DTP Kapatılırken Gerçekte Ne Kapanıyor, Ne Açılıyor?
M. Sinan MERT
11 Aralık 2009
Devlet, devletliğini yaptı. DTP kapatıldı. AKP’yi kapatmayan Anayasa Mahkemesi, DTP’yi kapatmakta beis görmedi. Hem de kararı oybirliğiyle verdi.
Şimdi ne olacak? DTP’li tüm milletvekilleri istifa edecekler. Sine-i millete dönecekler. Ara seçim yapılırsa ona da katılmayacaklar. Belki de fırsattan istifade AKP, milletvekili sayısını arttırmak için ara seçime gidecek. 2007’de aldığı boyunun ölçüsünü bu sefer boş kalan sandıklarla görecek. Bu işin böyle olacağı İçişleri Bakanı’nın konu ile ilgili yaptığı basın açıklamasında Anayasa değişikliği düşünmediklerini söylediğinde belli olmuştu. Cumhuriyetle yaşıt, hatta daha da köklü bir sorunu, Diyarbakır Cezaevi’ni yaratanların hazırladığı anayasa çerçevesinde çözebileceklerini düşünenler ya 3. dereceden salaktı ya da halkın gözüne baka baka yalan söylemekteydiler.
O heyecan kasırgası içinde işin bu yanı çok ön plana çıkmadı. Çünkü herkes öyle veya böyle bu işin biteceğini düşünüyordu. Kandil ve Mahmur’dan gelenlerin gördüğü coşku umutları daha da büyüttü.

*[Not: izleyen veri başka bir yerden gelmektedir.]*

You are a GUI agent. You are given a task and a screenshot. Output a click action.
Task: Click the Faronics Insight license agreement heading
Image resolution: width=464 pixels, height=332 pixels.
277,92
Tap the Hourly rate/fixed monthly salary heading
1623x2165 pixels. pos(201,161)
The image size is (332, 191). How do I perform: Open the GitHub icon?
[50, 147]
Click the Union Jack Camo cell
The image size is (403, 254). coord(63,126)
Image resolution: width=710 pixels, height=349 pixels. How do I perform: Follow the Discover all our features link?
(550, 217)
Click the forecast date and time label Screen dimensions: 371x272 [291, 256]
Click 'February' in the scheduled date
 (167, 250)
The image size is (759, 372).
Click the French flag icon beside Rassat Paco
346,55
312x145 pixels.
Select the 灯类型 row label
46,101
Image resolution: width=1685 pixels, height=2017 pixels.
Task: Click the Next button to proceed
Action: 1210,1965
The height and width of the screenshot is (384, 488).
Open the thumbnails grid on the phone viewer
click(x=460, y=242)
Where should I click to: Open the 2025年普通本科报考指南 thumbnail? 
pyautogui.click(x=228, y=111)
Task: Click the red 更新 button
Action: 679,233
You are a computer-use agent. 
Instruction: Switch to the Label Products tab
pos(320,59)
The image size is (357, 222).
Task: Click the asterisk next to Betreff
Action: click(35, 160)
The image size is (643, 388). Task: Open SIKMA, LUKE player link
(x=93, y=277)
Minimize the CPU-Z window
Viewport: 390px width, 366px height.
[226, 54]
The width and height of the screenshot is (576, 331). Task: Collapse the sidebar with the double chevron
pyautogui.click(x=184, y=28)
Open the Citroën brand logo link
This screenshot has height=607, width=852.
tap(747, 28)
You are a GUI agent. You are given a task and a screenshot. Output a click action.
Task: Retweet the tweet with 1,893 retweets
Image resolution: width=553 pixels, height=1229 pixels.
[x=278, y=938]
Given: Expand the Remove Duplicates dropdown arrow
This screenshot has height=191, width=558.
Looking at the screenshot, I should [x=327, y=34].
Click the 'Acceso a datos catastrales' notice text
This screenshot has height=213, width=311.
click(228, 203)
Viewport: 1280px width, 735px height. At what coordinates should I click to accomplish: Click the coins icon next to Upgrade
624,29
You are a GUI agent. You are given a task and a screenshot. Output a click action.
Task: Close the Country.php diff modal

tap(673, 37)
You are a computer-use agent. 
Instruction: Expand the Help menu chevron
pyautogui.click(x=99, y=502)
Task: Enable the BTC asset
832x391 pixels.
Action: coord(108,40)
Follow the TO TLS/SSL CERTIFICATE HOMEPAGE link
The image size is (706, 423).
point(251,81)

Fakat tasfiye planı olarak hayata geçirmek istedikleri projenin tam tersine Kürt halkının örgütlülüğünü daha da büyüteceğini görenler dehşete kapıldılar. DTP’den işbirlikçi çıkaramayacaklarını görenler partiyi gözden çıkardılar. Haşim Kılıç’ın AKP’li milletvekilleri ile görüşmesinden, Cemil Çiçek’in Batasuna’yı hatırlatmasından sonra DTP kapatıldı.
“Bizim dediğimiz olacak” ısrarından bir adım geri adım atamayanlar, hepimizi büyük bir yıkımın eşiğine getiriyorlar. “Anayasa değişikliği” ve “anadilde eğitim” gibi talepleri bile tartışamaz noktadakilerin, Kürt Sorunu’na çözüm bulacağız diye ortalığa dökülmeleri sahtekârlığın önde gidenidir.
DTP’yi kapatmanın arkasında hayırlı bir niyetin olmadığı açıktır. Öcalan’a yönelik girişimler, Tokat eylemi ve DTP’nin kapatılması ile açılımın ikinci safhasına geçmiş bulunuyoruz. Bu safhada işin gerçek rengi ortaya çıkacaktır. AKP’nin ve ABD’nin PKK’nin tasfiyesine ihtiyaç duyduğu açıktır. Irak’ta petrol bölgeleri ile ilgili ihaleler açılmaya başladı. Kerkük’ün statüsünün belirlenmesi için çok daha uzun süre geçmesi beklenemez. ABD tüm gücüyle Afganistan’a yüklenmeden önce Irak’ta işleri rayına oturtmak istiyor.
Kürt Sorunu’nun belli bir noktada çözüm rotasına sokulması ve çatışmasızlığın statüko haline dönüşmesi, gelinen noktada imkansız olmasa bile çok küçük olasılık haline gelmiştir. Bu safhada her şeyin çok daha sertleşeceğine tanık olacağız gibi gözüküyor. Birilerinin Tamil Kaplanları örneğinden çok etkilendiğini ve feyz almaya çalışacağını bile düşünebiliriz. Önümüzdeki süreçte Ergenekon’da tahliyeler başlarsa girilen güzergâh bu demektir.
Öyle veya böyle fırtınalı bir döneme giriyoruz. Önümüzdeki dönemde yaşanacak hesaplaşma ve bloklaşmalar, Türkiye’nin gelecek on yıllarına renk verecek sonuçlar yaratacaktır.
“Hepimiz DTP’liyiz, Hepimiz Kürdüz” diyebilmek, özgür yarınlara ulaşmanın anahtarıdır.